Moulitsas and Armstrong challenge all these assumptions with sound evidence, citing persuasive authorities–such as consultants who, despite their success with more creative advertising and demographic targeting, have been shut out by the party establishment–and they acknowledge and respect the other side of each argument. The discussion of whether political advertising should seek to persuade or be memorable, for example, is thoughtful and sophisticated.
In perhaps the most provocative chapter, Moulitsas and Armstrong cite two examples of progressive/ Democratic success in 2004: the Schweitzer victory and an alliance of progressive funders and organizations in Colorado that won back the state’s legislature along with several congressional seats and a U.S. Senate seat. Schweitzer, they argue, won by keeping all interest groups at bay, while Colorado Democrats succeeded by bringing them all together. In the future, they argue, these are the only two alternatives: Either all the interest groups represented in the Democrat coalition get in the boat and row together, or political candidates should stand aside completely from the interest-group mess. “Let the party be the party, with the movement outside looking in,” they write.

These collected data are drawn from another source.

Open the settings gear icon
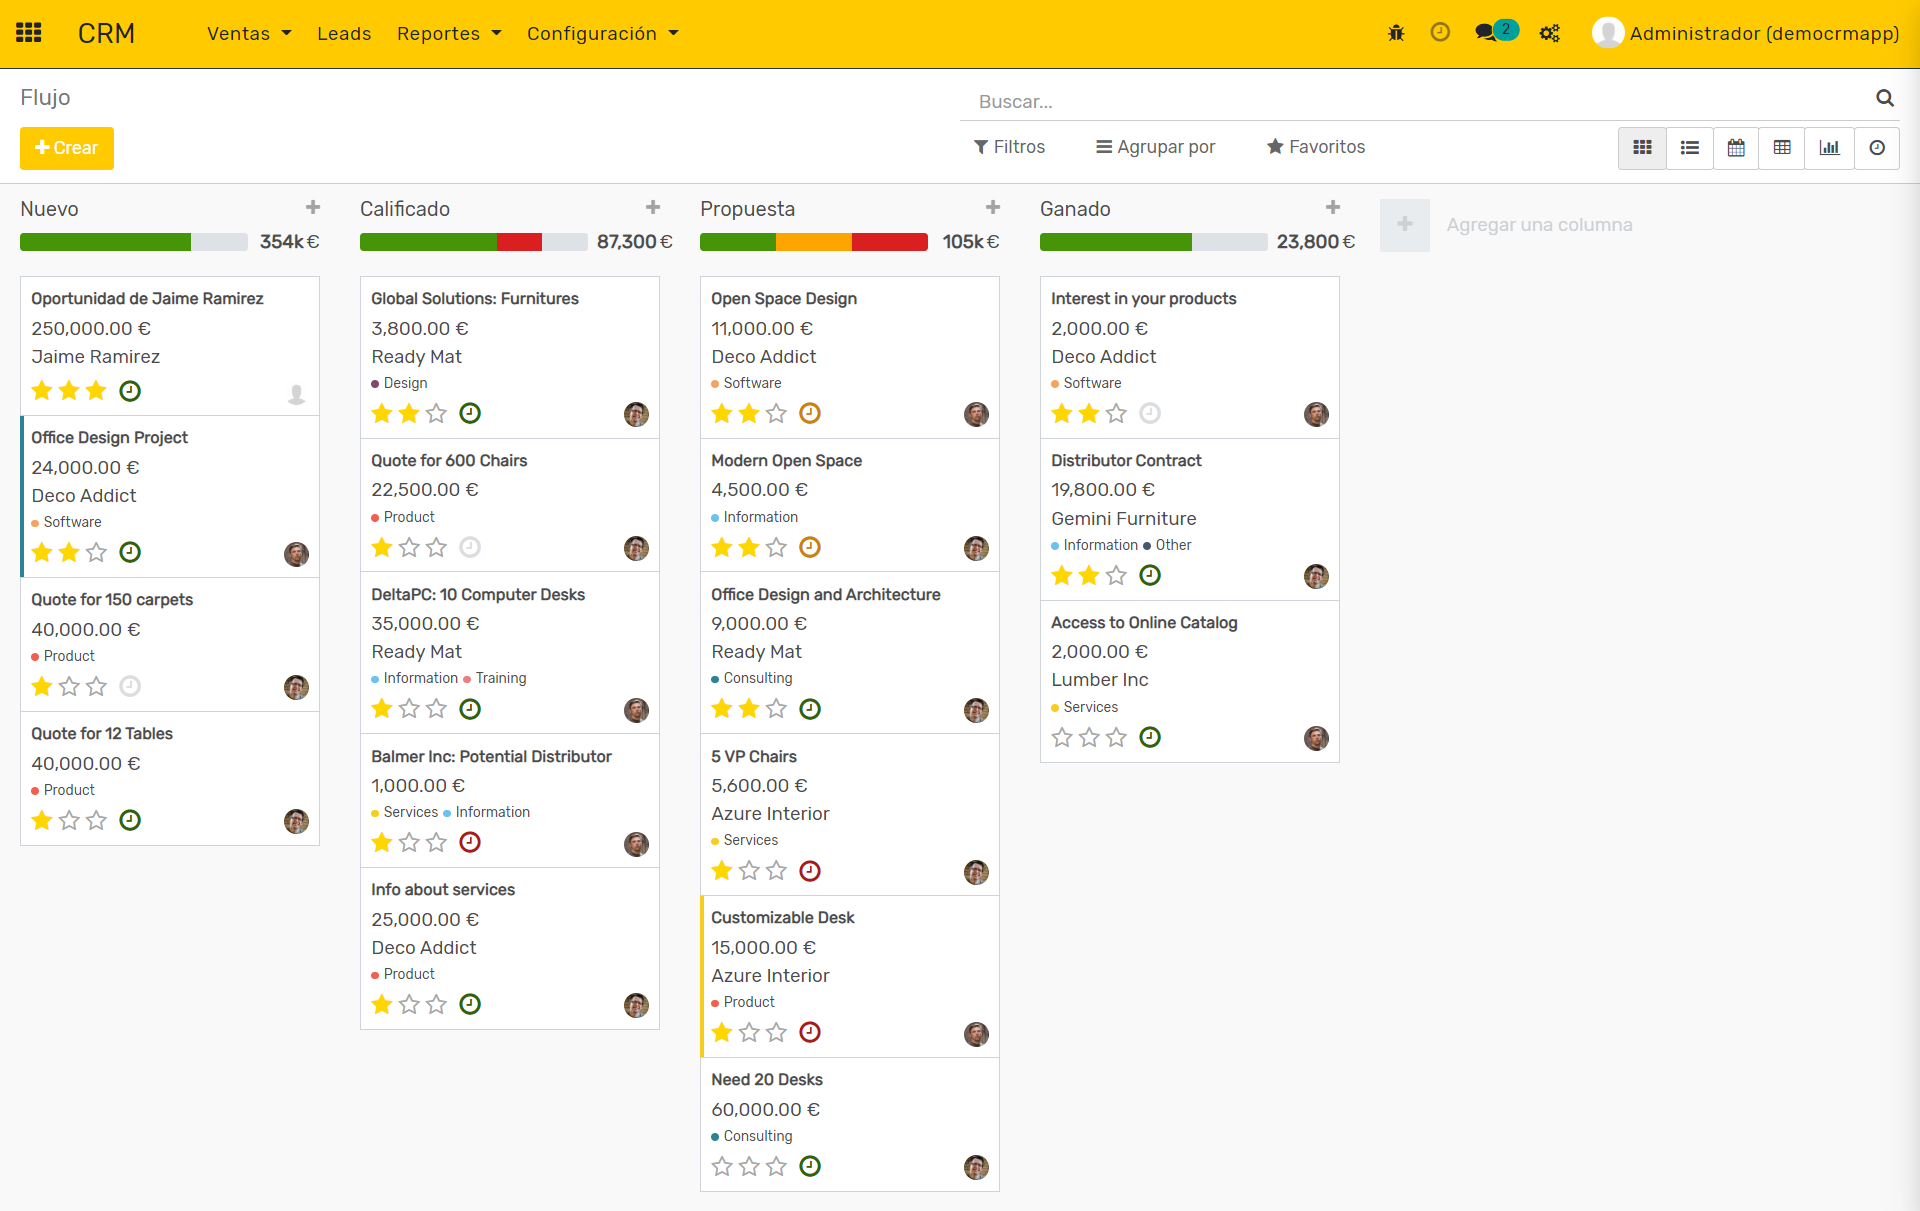Viewport: 1920px width, 1211px height. point(1549,31)
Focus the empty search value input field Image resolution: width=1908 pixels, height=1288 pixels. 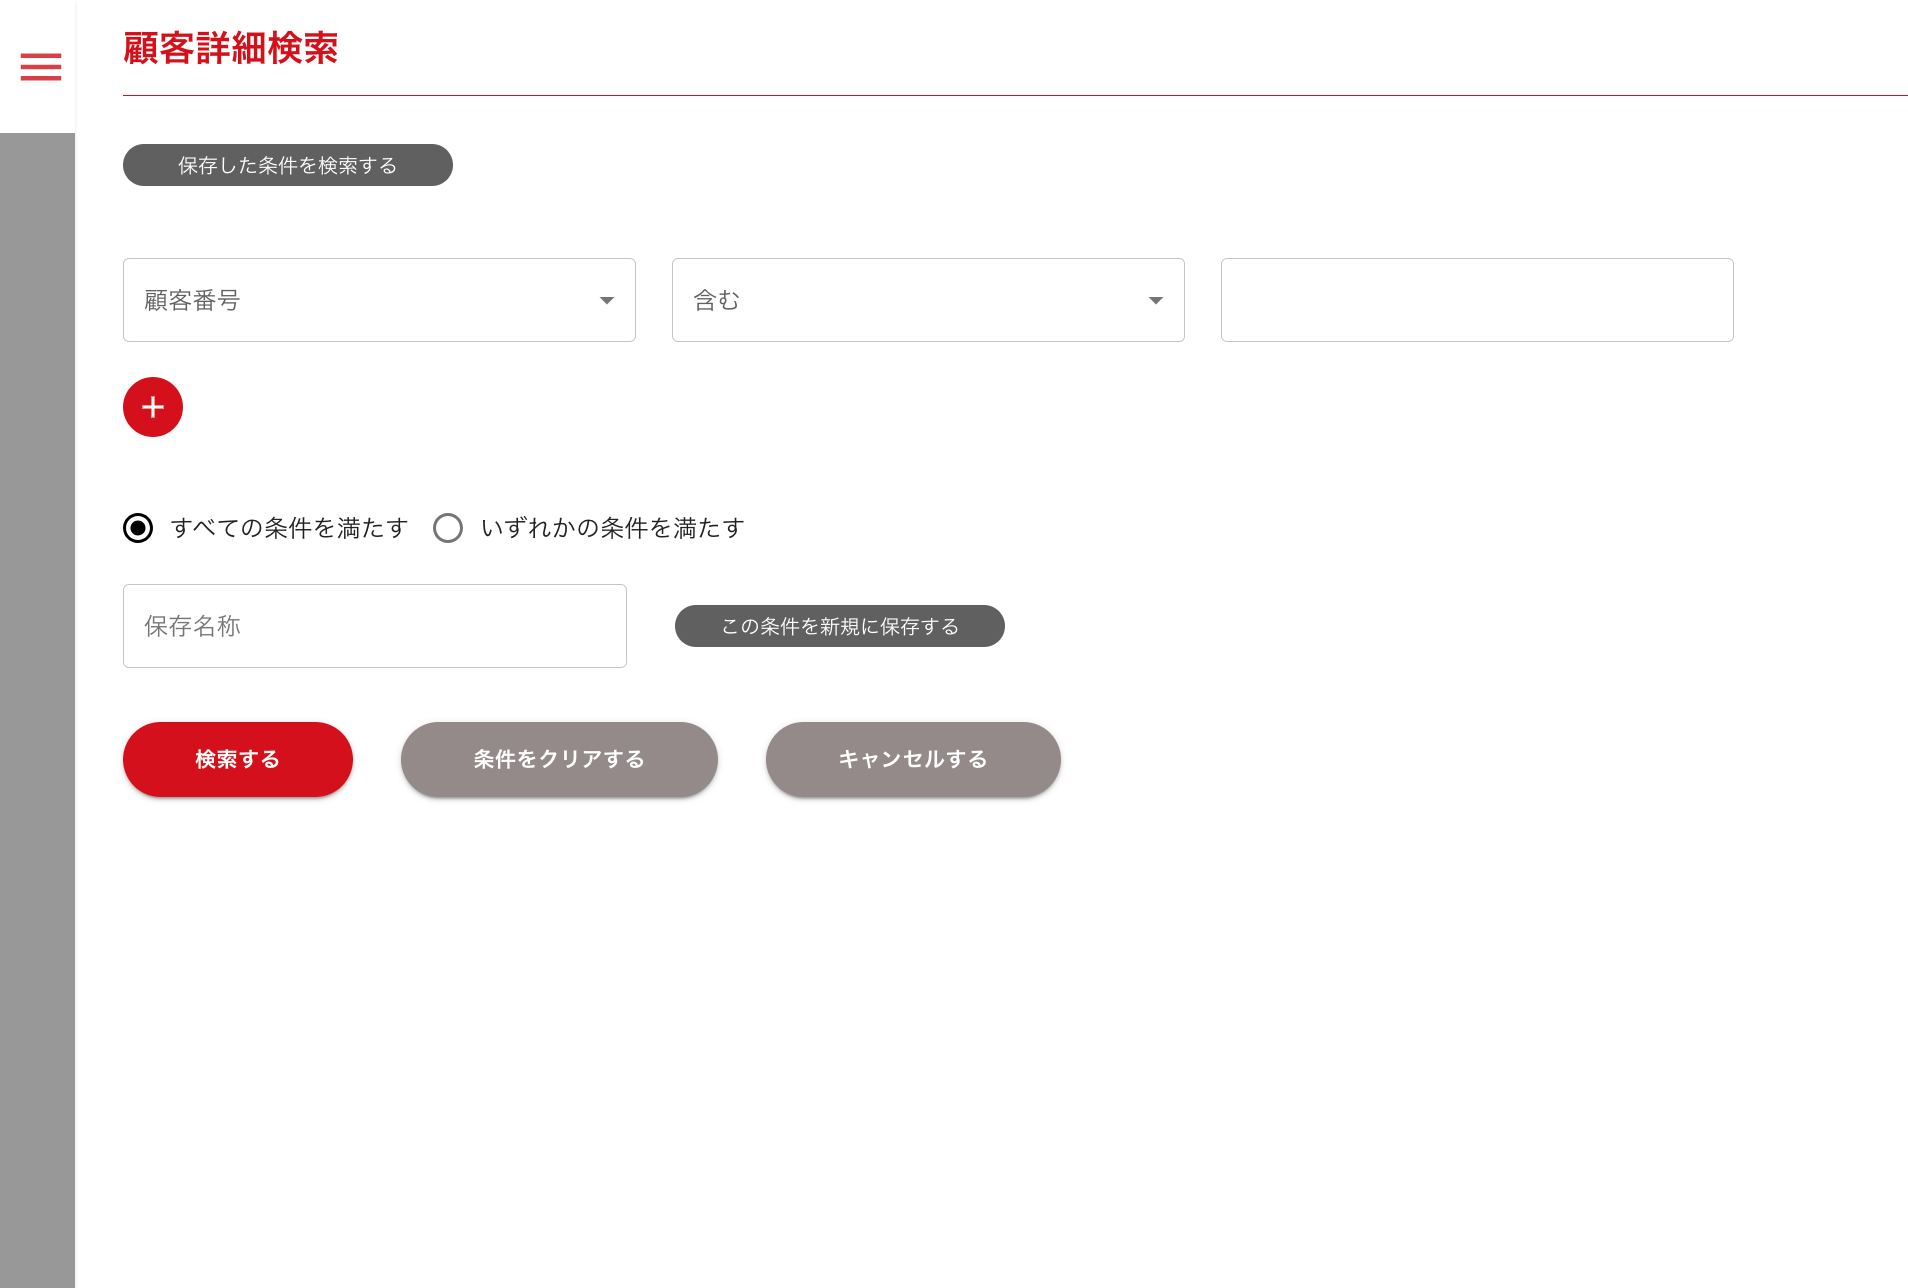[1477, 300]
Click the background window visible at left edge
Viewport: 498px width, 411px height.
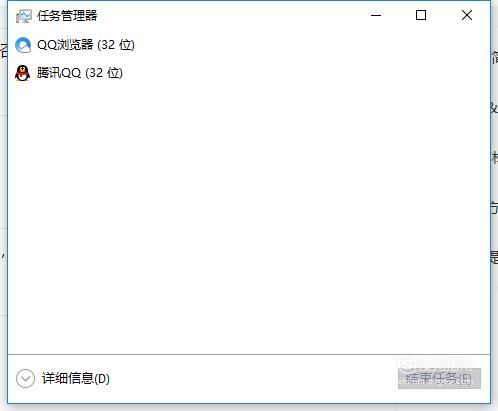[3, 200]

This is a powerful and fresh perspective on what a political party is all about, and it is one reason this book stands out. Their conception of a political party is reminiscent of one of the classics of mid-20th-century political science, E.E. Schattschneider’s Party Government. Schattsch-neider similarly saw parties as a way to tame and hold off interest groups. It is this view of a party that collapsed in the late ’60s and early ’70s, when not only did liberalism “lose its way,” but the internal contradictions of the New Deal Democratic coalition of southern conservatives and northern liberals finally became too much to bear.
And here is the history that’s missing from their book: After the Democrats lost the white South, they had, by definition, a non-majority coalition, and it quickly became a coalition of special interests, increasingly professionalized. When they won elections, it was with candidates who transcended those interests. Today, having won pluralities and near-majorities in the last four presidential elections, with a near-majority of governors, Democrats are closer to a majority than in, say, 1990, but can never quite cross the line unless they break the old habits. What Brian Schweitzer and the other happy warriors represent is a party that has the daring, the imagination, and, above all, the confidence to expand the base without regard to the existing interests. What Moulitsas and Armstrong recognize is that there’s more to that achievement than just saying the right things.